チーム全体の機能美に定評のある福岡の4-4-2に対して、確かに相手に攻め筋を与えなかったものの、かといって勝つべき試合だったかというと首を縦に振りにくい、なんとも難しい試合でした。もう16試合経過したわけですが、お互いに試合数を得点も失点も上回れないチーム同士、要はお互いに手堅い試合ばかりやっている、ということがよくわかる内容だったと思います。
試合の展開的には浦和保持vs福岡非保持が90分の大半を占めていたので、攻めきれなかった浦和と守り切った福岡という見方で問題ないと思います。

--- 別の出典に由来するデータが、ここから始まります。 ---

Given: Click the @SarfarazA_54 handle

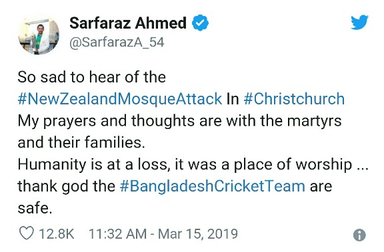Looking at the screenshot, I should 117,43.
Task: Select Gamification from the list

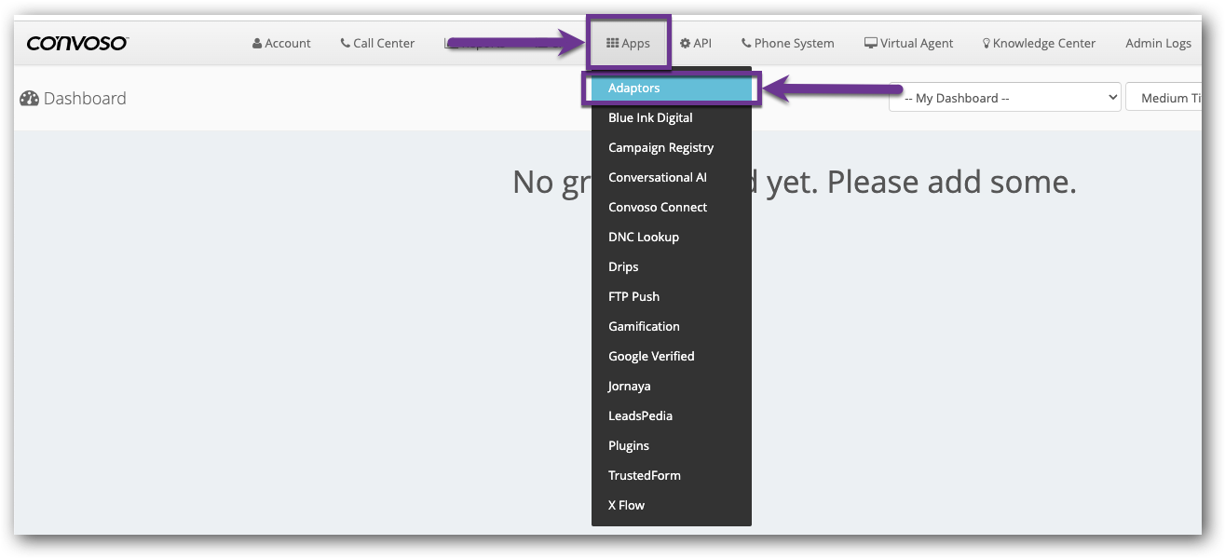Action: pyautogui.click(x=644, y=327)
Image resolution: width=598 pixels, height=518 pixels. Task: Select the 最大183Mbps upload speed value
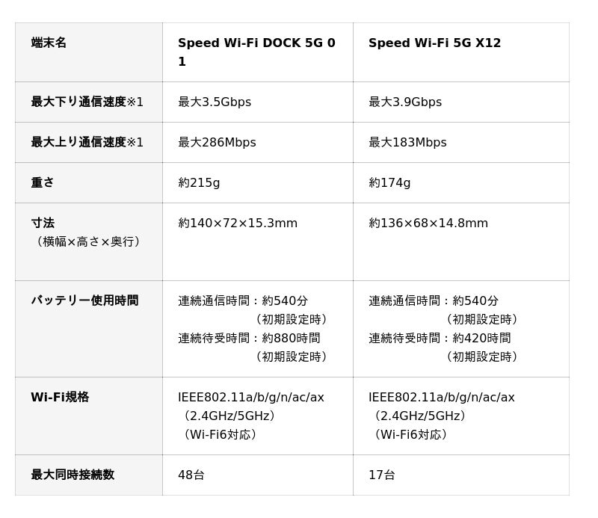(407, 143)
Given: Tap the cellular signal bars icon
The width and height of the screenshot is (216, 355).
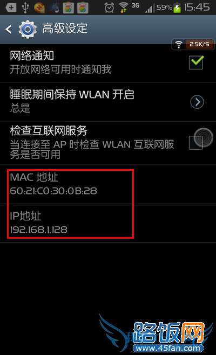Looking at the screenshot, I should tap(150, 8).
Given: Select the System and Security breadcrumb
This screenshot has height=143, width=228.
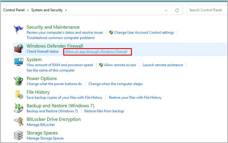Looking at the screenshot, I should click(47, 10).
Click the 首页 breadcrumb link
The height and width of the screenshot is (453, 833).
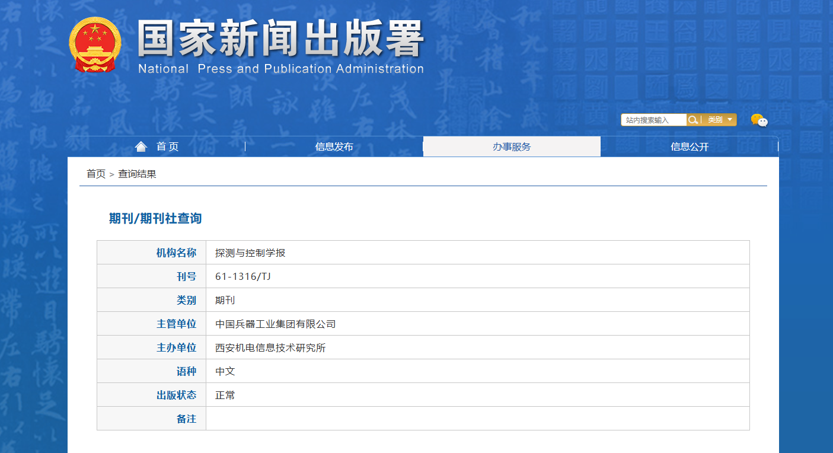(x=95, y=174)
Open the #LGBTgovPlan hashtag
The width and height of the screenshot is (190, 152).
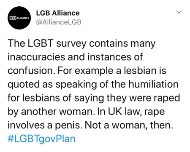pos(41,139)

浦和は前節から3人入れ替えましたが、相手が引き続き4-4-2だったということもあって、選手は変わったものの各ポジションに割り当てられるタスクは左CHと左SB以外はあまり変わらなかったように見えました。
CFはユンカーから松尾に代わりましたが、ここは基本的には相手の裏を狙って最終ラインを押し下げる役割、右SHは関根から明本に代わりましたが、ここは右SBの宮本とともに相手左SBに対して裏を狙いつつ、空いた方がスペースを利用するイメージなので、これは前節とあまり変わらず。

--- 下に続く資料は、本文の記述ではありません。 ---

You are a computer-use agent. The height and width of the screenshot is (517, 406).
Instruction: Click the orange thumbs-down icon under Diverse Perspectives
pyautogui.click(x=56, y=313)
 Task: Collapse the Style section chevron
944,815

そして、左CHは平野から敦樹に代りましたが、敦樹はビルドアップでの立ち位置が最終ラインに下りることは少なく、岩尾の脇でスタートしながら手前から奥までを広範囲に動くタスクになったため、左SBの大畑が最終ラインでスタートしつつボール前進に合わせて前へ出ていくというタスクに変わりました。平野と敦樹を比較すればお互いに違う長所があって、よりビルドアップで相手を外す、相手を留めるというところを見込める平野と、相手の背後でボールを受けつつ前へ飛び出していくところを期待したい敦樹、という違いからの変更だと思います。
福岡はこれに対して序盤は山岸がアンカーポジションを取る岩尾をケアして、クルークルが大畑、フアンマが岩波を狙い、縦スライドが間に合うなら田中がショルツを狙うという構図だったと思います。
浦和が迎えた最初の決定機である4'53~は左から前進しようとしたところを阻まれて右へ展開してからでしたが、田中が外から上がっていく宮本をケアするために後ろに引いたことでショルツがフリーになり、田中が外へ開いた分だけ前がスライドして空いた中村との間を通すことに成功しています。
福岡は徐々に右CHの中村が岩尾の脇に立つ敦樹まで出るようになっていていましたが、山岸が岩尾を気にしたときにはショルツがどうしても空いてしまうという状況が出来ていたり、山岸が岩波の方を気になった時には前が岩尾、中村が敦樹を気にするのでCHの間を通して小泉までボールをつけたり、序盤は浦和の方が上手く相手に影響を与えるポジショニングと、それによって空く場所を利用できていたと思います。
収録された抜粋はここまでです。